Key Insights Distilled From

Germline cis variant determines epigenetic regulation of the anti-cancer drug metabolism gene dihydropyrimidine dehydrogenase (DPYD)

by Zhang,T., Am... at www.biorxiv.org 11-05-2023

https://www.biorxiv.org/content/10.1101/2023.11.01.565230v2

Deeper Inquiries

How might the rs4294451 variant interact with other known DPYD variants to modulate 5-FU toxicity and resistance?

The rs4294451 variant, located within the enhancer region of the DPYD gene, plays a crucial role in regulating DPYD expression. This variant can interact with other known DPYD variants, such as c.85T>C and c.496A>G, to modulate 5-FU toxicity and resistance. The rs4294451 variant affects the binding of transcription factors like CEBPB to the enhancer region, leading to altered DPYD expression. Variants in the coding region of DPYD, like c.85T>C and c.496A>G, are in linkage disequilibrium with rs4294451, suggesting that the regulatory effects of rs4294451 can impact the overall DPD activity.
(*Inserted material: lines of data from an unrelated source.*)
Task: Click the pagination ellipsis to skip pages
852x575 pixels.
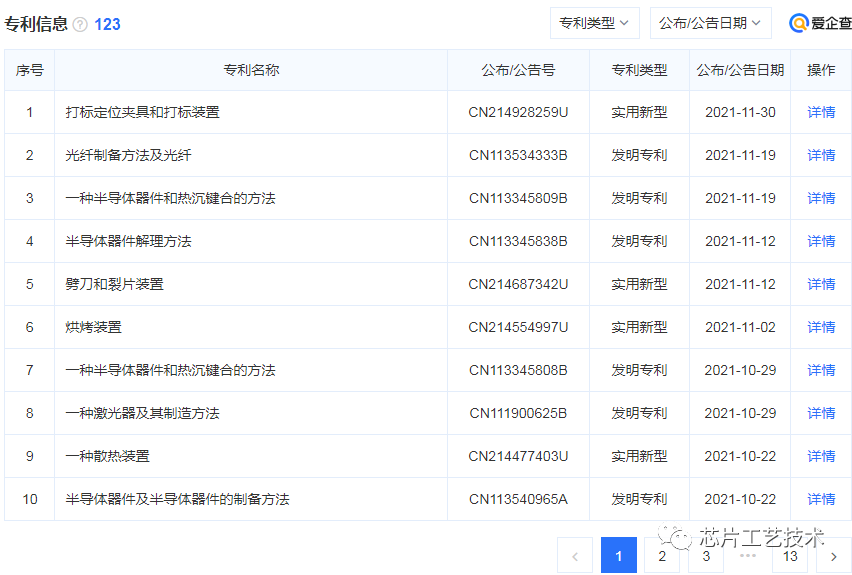Action: (x=748, y=556)
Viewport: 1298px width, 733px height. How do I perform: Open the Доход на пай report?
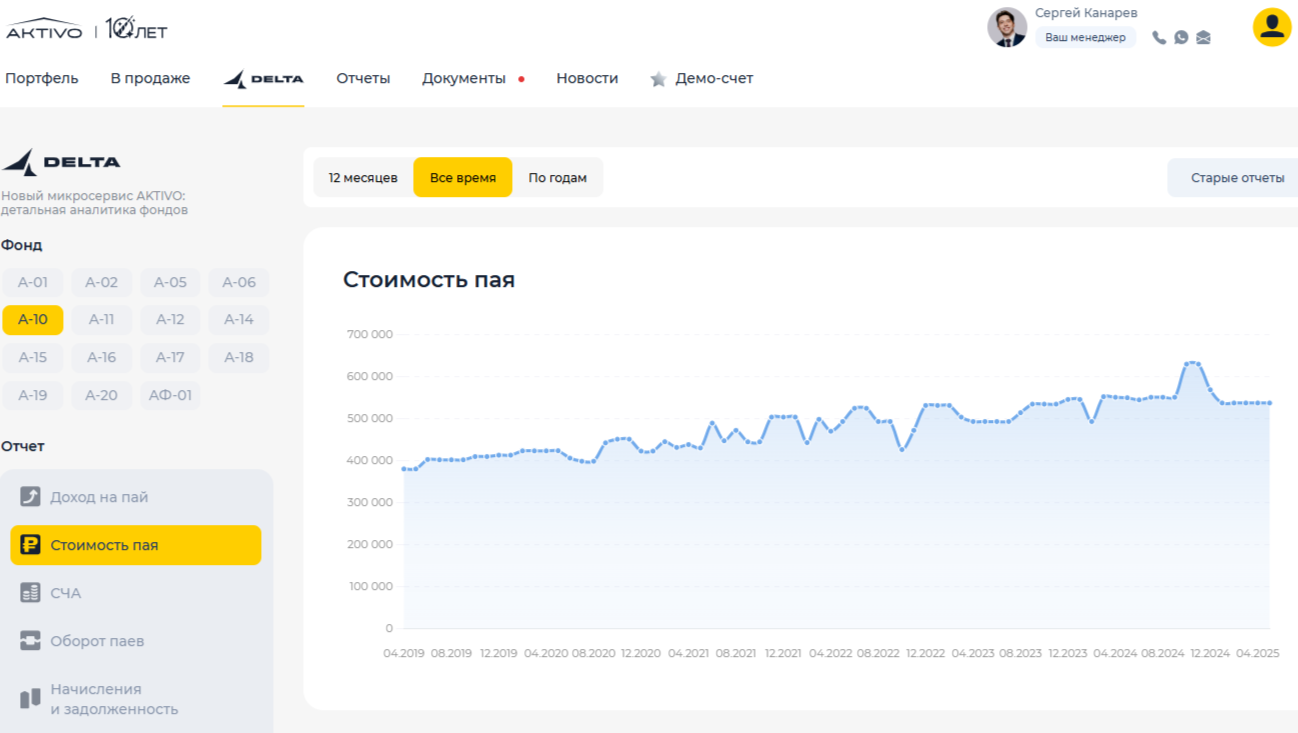pos(99,497)
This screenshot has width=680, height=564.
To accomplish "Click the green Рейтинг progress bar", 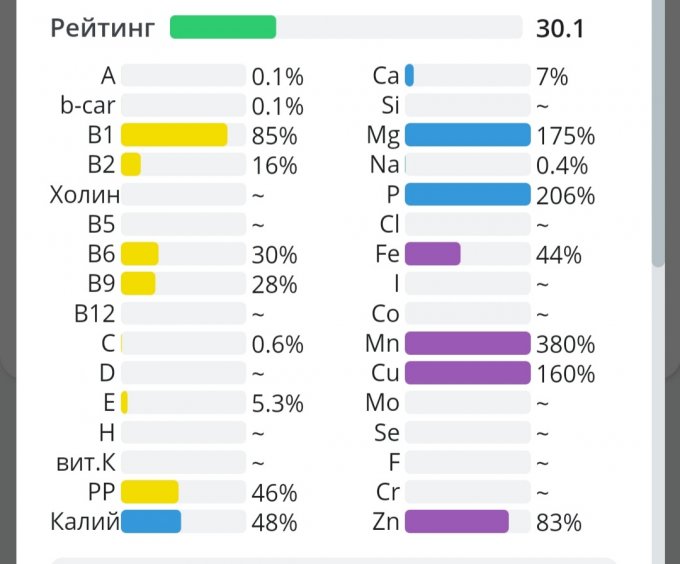I will point(223,27).
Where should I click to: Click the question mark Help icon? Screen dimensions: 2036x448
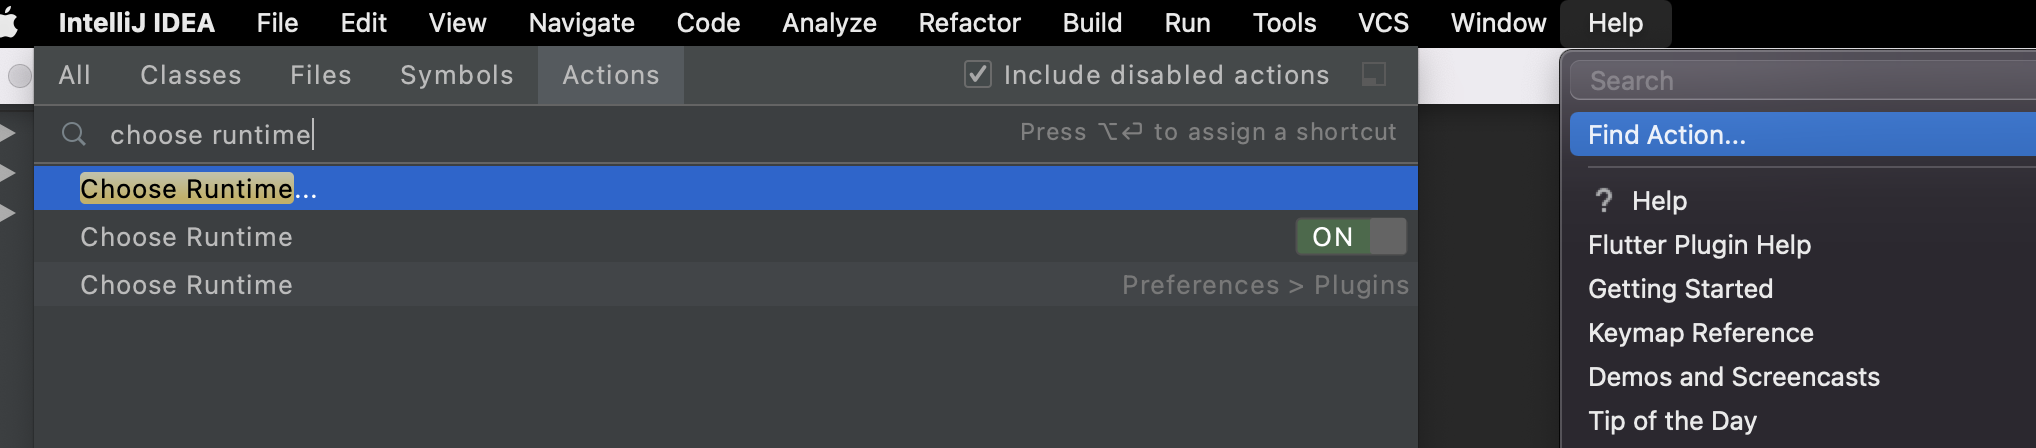(1603, 201)

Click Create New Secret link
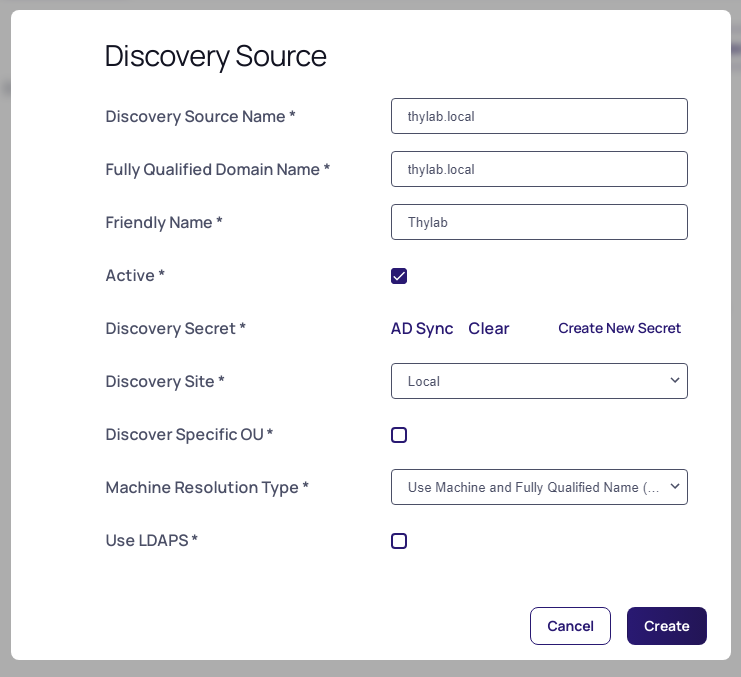point(620,328)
Therefore, the interplay between rs4294451 and other DPYD variants can influence the risk of severe 5-FU toxicity and the development of resistance to 5-FU therapy.

What other transcription factors or epigenetic regulators might be involved in the genotype-dependent control of DPYD expression?
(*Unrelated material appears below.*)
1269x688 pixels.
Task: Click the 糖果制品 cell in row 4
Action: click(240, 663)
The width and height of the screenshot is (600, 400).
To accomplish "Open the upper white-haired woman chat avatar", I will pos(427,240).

In addition to CEBPB, other transcription factors and epigenetic regulators may be involved in the genotype-dependent control of DPYD expression. Some potential candidates include FOXA1, FOXA2, JUND, MYBL2, and HNF4A, as these factors have been shown to bind to the enhancer region of DPYD. These transcription factors can interact with the enhancer region and modulate DPYD expression in a genotype-dependent manner. Furthermore, epigenetic modifications such as histone acetylation and methylation can also influence the accessibility of the enhancer region and regulate DPYD expression. Understanding the comprehensive network of transcription factors and epigenetic regulators involved in the regulatory axis of DPYD will provide valuable insights into the mechanisms underlying 5-FU toxicity and resistance.

Could targeting the CEBPB-DPYD regulatory axis be a strategy to overcome 5-FU resistance in colorectal and other cancers?
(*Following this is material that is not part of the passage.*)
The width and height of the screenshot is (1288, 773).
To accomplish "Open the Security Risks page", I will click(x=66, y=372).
Targeting the CEBPB-DPYD regulatory axis could be a promising strategy to overcome 5-FU resistance in colorectal and other cancers. By modulating the activity of CEBPB, which regulates DPYD expression through the enhancer region, it may be possible to alter the sensitivity of cancer cells to 5-FU. Inhibiting CEBPB or disrupting its binding to the enhancer region could lead to decreased DPYD expression, potentially increasing the efficacy of 5-FU treatment. Additionally, targeting other components of the regulatory axis, such as epigenetic modifiers that control the chromatin state of the enhancer region, could also be explored as a therapeutic approach to sensitize cancer cells to 5-FU. Further research into the specific mechanisms of the CEBPB-DPYD regulatory axis and its role in 5-FU resistance will be essential for the development of targeted therapies in cancer treatment.